Following the military coup, the AEC was formed to go after the assets of politicians and their associates, including the Shinawatras and Damapongs. Last week Khunying Pojaman Shinawatra and her brother Bhanapot Damapong were sued at the Criminal Court for allegedly having avoided paying tax worth more than Bt543 million.


Viroj said Panthongtae and Pinthongta must pay the tax by April 7 otherwise their assets could be seized and they might have to pay additional fines worth 1.5 per cent of the total amount.


Meanwhile, an official at the Revenue Department said yesterday Panthongtae and Pinthongta had submitted their income tax forms, but they did not include their income from the sale of Shin Corp shares to Ample Rich Investments.


In fact, they had asked for a tax refund, said the official who asked not to be named.


The Revenue Department would soon inform the two to pay the additional tax on their income from the share sales within 30 days, the official said.


If Panthongtae and Pinthongta failed to do so, the department could begin legal proceedings, the official said. Although the two could appeal to the court at any time, the department could seize their assets when the case was finished and the court had ordered them to pay the tax.


According to the Revenue Code, the tax amount would have doubled by that time.


The Shinawatra family lawyer Noppadon Pattama said Panthongtae and Pinthongta did not include the profit they made from the share sale because the sale was conducted abroad.

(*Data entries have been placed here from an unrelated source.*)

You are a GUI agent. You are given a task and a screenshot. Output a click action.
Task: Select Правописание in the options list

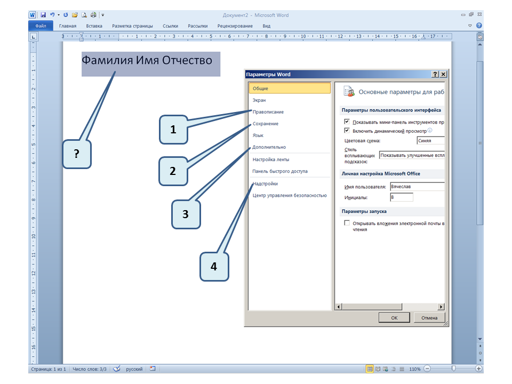[x=268, y=112]
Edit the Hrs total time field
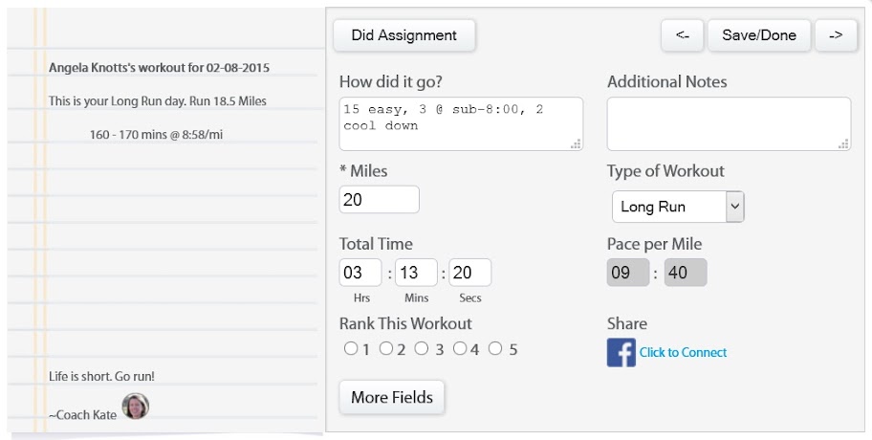The image size is (872, 440). (x=360, y=273)
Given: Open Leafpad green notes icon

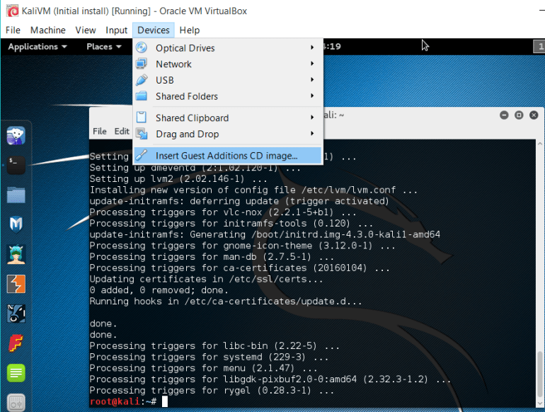Looking at the screenshot, I should point(16,372).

The sale was also done in the stock market and the Revenue Department was still investigating and had not reached a conclusion.

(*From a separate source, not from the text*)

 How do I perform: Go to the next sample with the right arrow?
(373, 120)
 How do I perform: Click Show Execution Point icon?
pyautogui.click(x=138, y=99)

Moreover, the Revenue Department had previously told the two the sale was not subject to taxation of Bt5.8 billion nor any fine as the Assets Examination Committee had claimed, Noppadon said.


A legal team was ready to answer the committee's questions, Noppadon said.


According to the Revenue Code, taxpayers are subject to a fine of 1.5 per cent per month of the tax they had failed to pay in time. As well, if the Revenue Department has told them to pay the tax and then begins legal procedures, the tax amount is doubled.